Cape Town - South Africa had their hero in Dean Elgar, but Australia had their own in Pat Cummins on day one of the third Test at Newlands on Thursday.
Elgar was sublime, carving out his 11th Test century to bat through the day and finish on 121*.
It wasn't enough, though, to prevent Australia from leaving the opening day feeling better about proceedings than their hosts.
South Africa went from 220/2 to losing six wickets for just 46 runs in the final session, and most of that had to do with Cummins'.
The Aussie quick picked up 4/12 in his final eight-overs in a spell that has turned this game on its head.
With Elgar and AB de Villiers (64) set, the Proteas were about an hour of sensible play away from batting Australia out of the game.
Instead, they go into day two with it all to do, and their bowlers will now be tasked with putting them back into the pound seats in this contest.

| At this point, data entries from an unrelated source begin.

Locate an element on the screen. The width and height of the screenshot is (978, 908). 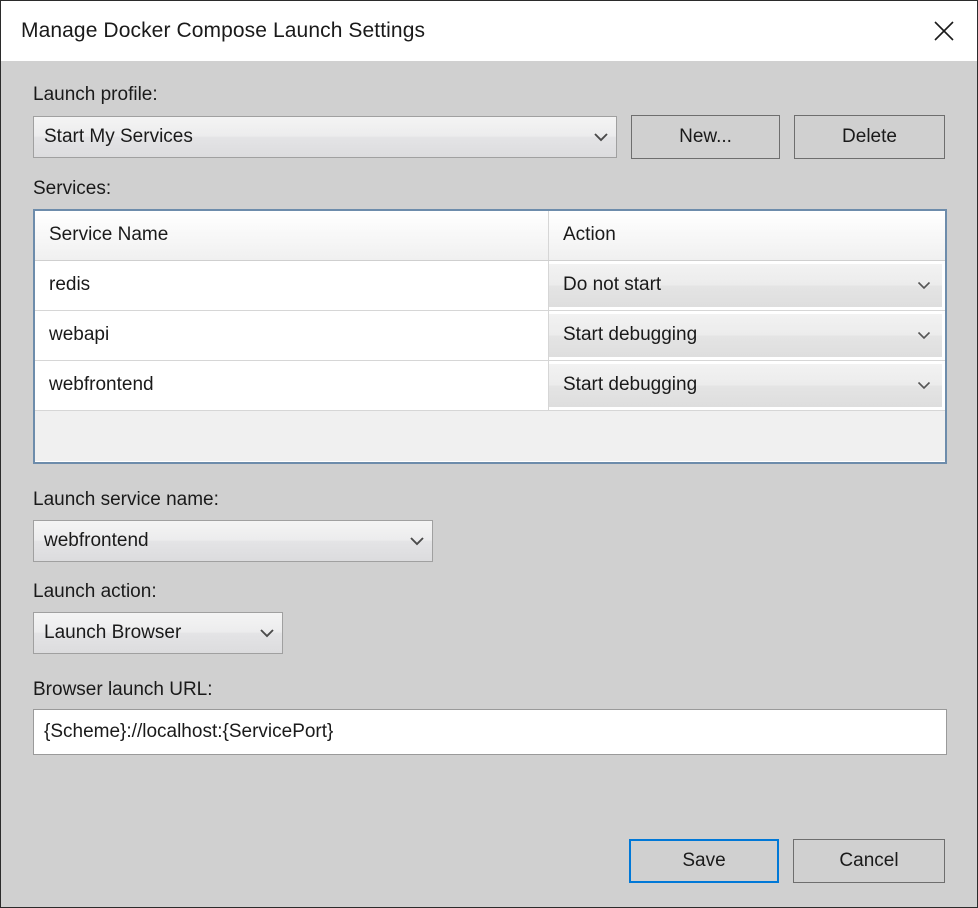
delete-profile-button: Delete is located at coordinates (870, 136).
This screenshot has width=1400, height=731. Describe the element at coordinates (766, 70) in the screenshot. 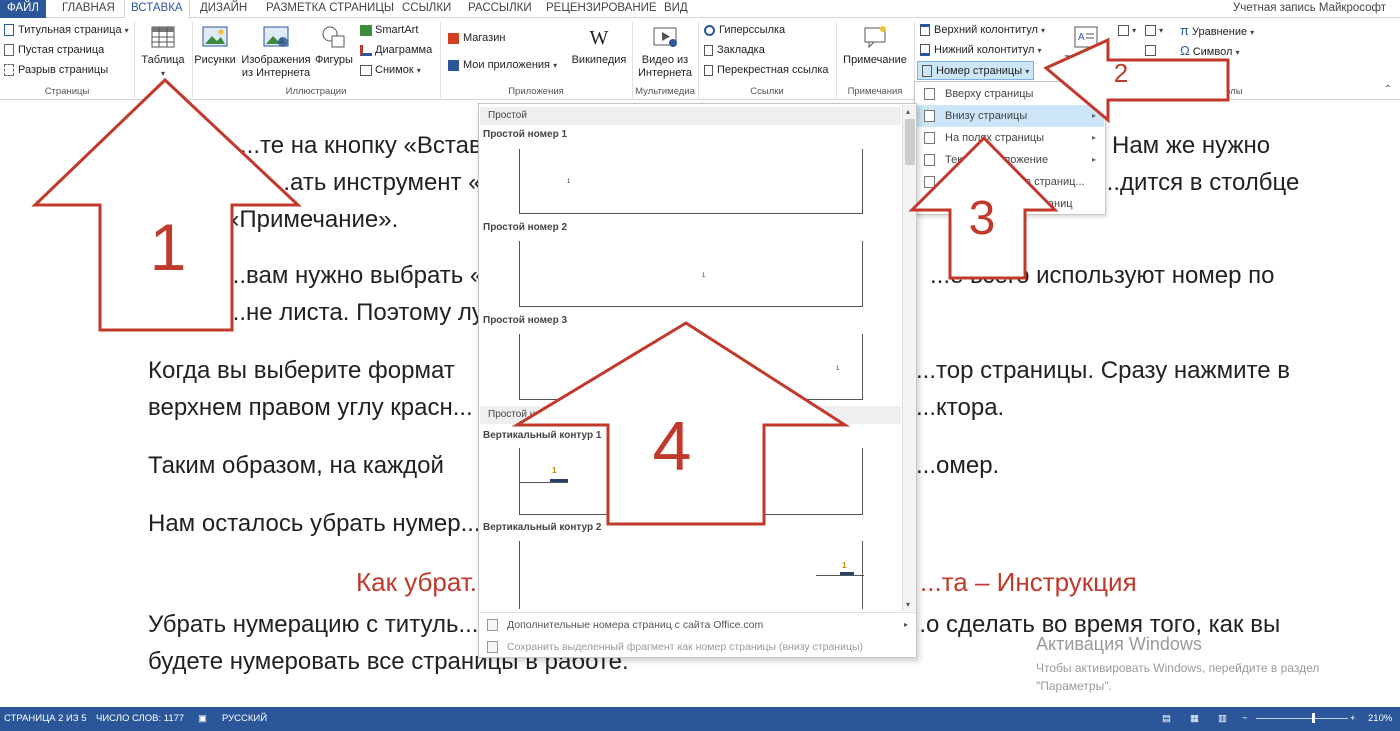

I see `crossref-button: Перекрестная ссылка` at that location.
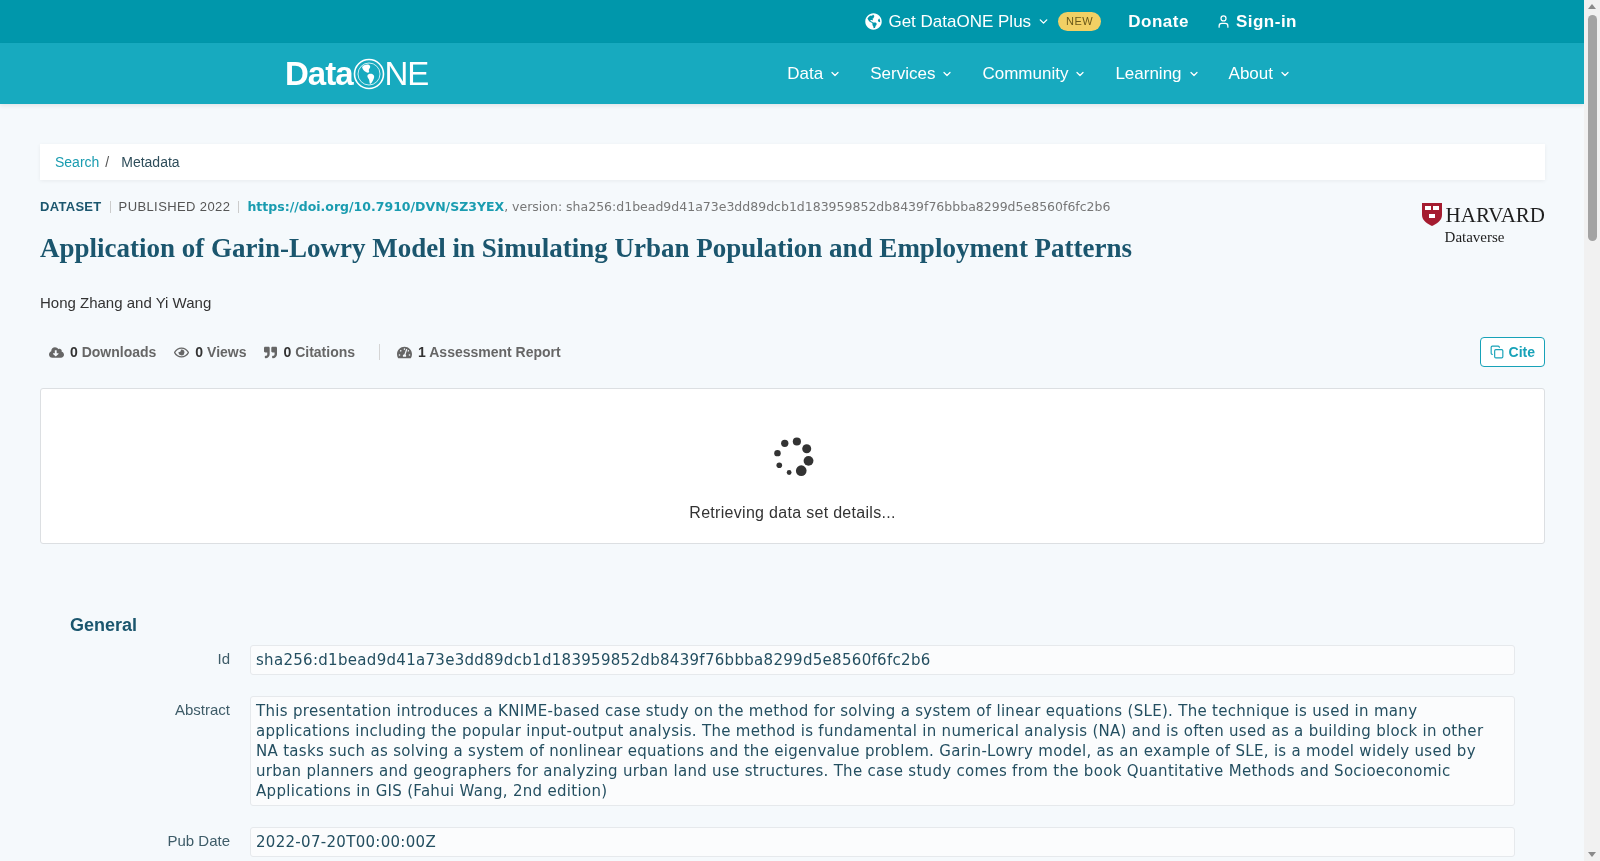  Describe the element at coordinates (1592, 6) in the screenshot. I see `caret-up-icon` at that location.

"He looked like he really found rhythm in his bowling," Elgar said of Cummins after the day's play.
"We tried to handle him as best we could. I thought he was quite a big threat throughout the day. When he hits his straps with a ball that reverses he is quite a handful.
"He kept us on our toes and we know the outcome. He’s ultimately brought Australia back into this game."
Elgar has played enough Test cricket to know that such meltdowns are possible.
"I think that's the nature of Test cricket for you," he said.
"For four hours, a team can be dominant and then in the other two hours a team can bounce back.
"I know the players in our side are trying their backsides off to contribute and do well for the side. I'm aware of the difficulties of this format. When you're facing three top class seamers and Mitch Marsh, who does a great job, and they've got a quality spinner ... you're always up against it."
Elgar acknowledged that the Australians had stuck to their guns and executed their plans well throughout the day.
"They executed their plans to a tee, especially after tea. They were better than us in that session and we ultimately have to accept that," he said.
"We set ourselves high standards and players will be disappointed, but it’s about what you do after the disappointment. We need to brush it off and find a way."